**Exercise directions:**
Your answer should consist solely of the lines from the first line of the data through the line with "Üye Hizmetleri (574, 99)", each reproduced exactly.
The input below:
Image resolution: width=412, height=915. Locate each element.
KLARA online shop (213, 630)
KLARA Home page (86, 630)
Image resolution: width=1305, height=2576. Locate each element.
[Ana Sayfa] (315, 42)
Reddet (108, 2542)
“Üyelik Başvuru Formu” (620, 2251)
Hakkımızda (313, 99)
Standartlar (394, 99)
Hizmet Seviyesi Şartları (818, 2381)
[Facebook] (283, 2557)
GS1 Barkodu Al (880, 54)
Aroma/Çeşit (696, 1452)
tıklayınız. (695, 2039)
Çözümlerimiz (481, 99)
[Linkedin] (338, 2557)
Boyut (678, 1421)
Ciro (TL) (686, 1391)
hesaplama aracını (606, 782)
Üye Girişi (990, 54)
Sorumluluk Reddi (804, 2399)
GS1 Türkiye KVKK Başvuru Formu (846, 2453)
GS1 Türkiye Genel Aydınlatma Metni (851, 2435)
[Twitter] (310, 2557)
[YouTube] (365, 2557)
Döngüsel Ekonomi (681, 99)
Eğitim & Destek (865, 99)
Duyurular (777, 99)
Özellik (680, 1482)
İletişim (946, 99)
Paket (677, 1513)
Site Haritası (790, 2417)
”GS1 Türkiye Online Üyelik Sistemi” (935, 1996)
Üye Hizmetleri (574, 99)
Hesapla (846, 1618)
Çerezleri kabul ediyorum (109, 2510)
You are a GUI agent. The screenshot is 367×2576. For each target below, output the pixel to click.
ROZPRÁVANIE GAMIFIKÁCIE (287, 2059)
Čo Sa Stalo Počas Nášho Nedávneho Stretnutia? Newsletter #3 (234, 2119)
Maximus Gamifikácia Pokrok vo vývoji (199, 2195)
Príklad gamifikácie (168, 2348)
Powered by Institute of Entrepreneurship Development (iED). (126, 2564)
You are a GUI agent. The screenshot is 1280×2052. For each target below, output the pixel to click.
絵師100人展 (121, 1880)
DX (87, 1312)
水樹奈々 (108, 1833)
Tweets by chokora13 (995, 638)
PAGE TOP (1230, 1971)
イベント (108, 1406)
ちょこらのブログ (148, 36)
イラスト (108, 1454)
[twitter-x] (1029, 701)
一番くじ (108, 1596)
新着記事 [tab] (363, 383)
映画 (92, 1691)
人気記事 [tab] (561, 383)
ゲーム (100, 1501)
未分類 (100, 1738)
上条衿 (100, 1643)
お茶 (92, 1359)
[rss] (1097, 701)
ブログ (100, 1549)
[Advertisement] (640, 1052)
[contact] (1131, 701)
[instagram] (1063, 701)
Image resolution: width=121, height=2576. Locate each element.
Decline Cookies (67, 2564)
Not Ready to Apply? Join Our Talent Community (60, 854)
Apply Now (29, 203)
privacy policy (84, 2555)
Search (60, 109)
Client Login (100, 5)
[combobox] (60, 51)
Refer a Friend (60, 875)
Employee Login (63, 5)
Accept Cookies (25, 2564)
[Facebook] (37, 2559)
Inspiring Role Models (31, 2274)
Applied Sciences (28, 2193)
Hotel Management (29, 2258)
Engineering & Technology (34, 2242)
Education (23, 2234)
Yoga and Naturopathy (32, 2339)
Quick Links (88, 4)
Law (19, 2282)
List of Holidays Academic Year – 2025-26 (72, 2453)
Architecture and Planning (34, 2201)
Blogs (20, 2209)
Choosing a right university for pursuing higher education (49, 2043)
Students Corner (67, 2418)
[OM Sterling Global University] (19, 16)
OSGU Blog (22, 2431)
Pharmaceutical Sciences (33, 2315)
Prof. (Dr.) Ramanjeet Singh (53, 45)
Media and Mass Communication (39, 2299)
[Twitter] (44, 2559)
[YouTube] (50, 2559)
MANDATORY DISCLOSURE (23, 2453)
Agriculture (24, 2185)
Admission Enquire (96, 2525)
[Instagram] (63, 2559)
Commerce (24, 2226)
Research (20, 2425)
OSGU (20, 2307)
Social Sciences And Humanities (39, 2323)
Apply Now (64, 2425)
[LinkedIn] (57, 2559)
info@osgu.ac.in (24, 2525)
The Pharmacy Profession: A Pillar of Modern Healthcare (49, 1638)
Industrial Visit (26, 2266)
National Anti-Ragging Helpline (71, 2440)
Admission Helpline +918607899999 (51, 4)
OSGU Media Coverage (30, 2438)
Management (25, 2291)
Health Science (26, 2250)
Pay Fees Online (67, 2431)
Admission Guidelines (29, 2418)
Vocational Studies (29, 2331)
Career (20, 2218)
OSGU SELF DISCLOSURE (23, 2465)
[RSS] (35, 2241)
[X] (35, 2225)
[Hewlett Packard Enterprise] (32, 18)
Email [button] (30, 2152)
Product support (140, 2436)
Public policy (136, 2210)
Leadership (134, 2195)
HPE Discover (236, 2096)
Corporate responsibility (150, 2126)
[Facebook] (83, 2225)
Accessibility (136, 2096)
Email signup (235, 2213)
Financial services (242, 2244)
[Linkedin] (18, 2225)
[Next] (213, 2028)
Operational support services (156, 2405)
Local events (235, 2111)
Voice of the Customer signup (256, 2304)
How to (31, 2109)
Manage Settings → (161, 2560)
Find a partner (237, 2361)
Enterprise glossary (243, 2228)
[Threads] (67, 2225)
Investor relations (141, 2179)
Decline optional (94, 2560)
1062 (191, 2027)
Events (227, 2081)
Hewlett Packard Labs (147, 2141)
End of The input.
**Reply:**
Image resolution: width=412, height=915. Locate each element.
KLARA online shop (213, 630)
KLARA Home page (86, 630)
Image resolution: width=1305, height=2576. Locate each element.
[Ana Sayfa] (315, 42)
Reddet (108, 2542)
“Üyelik Başvuru Formu” (620, 2251)
Hakkımızda (313, 99)
Standartlar (394, 99)
Hizmet Seviyesi Şartları (818, 2381)
[Facebook] (283, 2557)
GS1 Barkodu Al (880, 54)
Aroma/Çeşit (696, 1452)
tıklayınız. (695, 2039)
Çözümlerimiz (481, 99)
[Linkedin] (338, 2557)
Boyut (678, 1421)
Ciro (TL) (686, 1391)
hesaplama aracını (606, 782)
Üye Girişi (990, 54)
Sorumluluk Reddi (804, 2399)
GS1 Türkiye KVKK Başvuru Formu (846, 2453)
GS1 Türkiye Genel Aydınlatma Metni (851, 2435)
[Twitter] (310, 2557)
[YouTube] (365, 2557)
Döngüsel Ekonomi (681, 99)
Eğitim & Destek (865, 99)
Duyurular (777, 99)
Özellik (680, 1482)
İletişim (946, 99)
Paket (677, 1513)
Site Haritası (790, 2417)
”GS1 Türkiye Online Üyelik Sistemi” (935, 1996)
Üye Hizmetleri (574, 99)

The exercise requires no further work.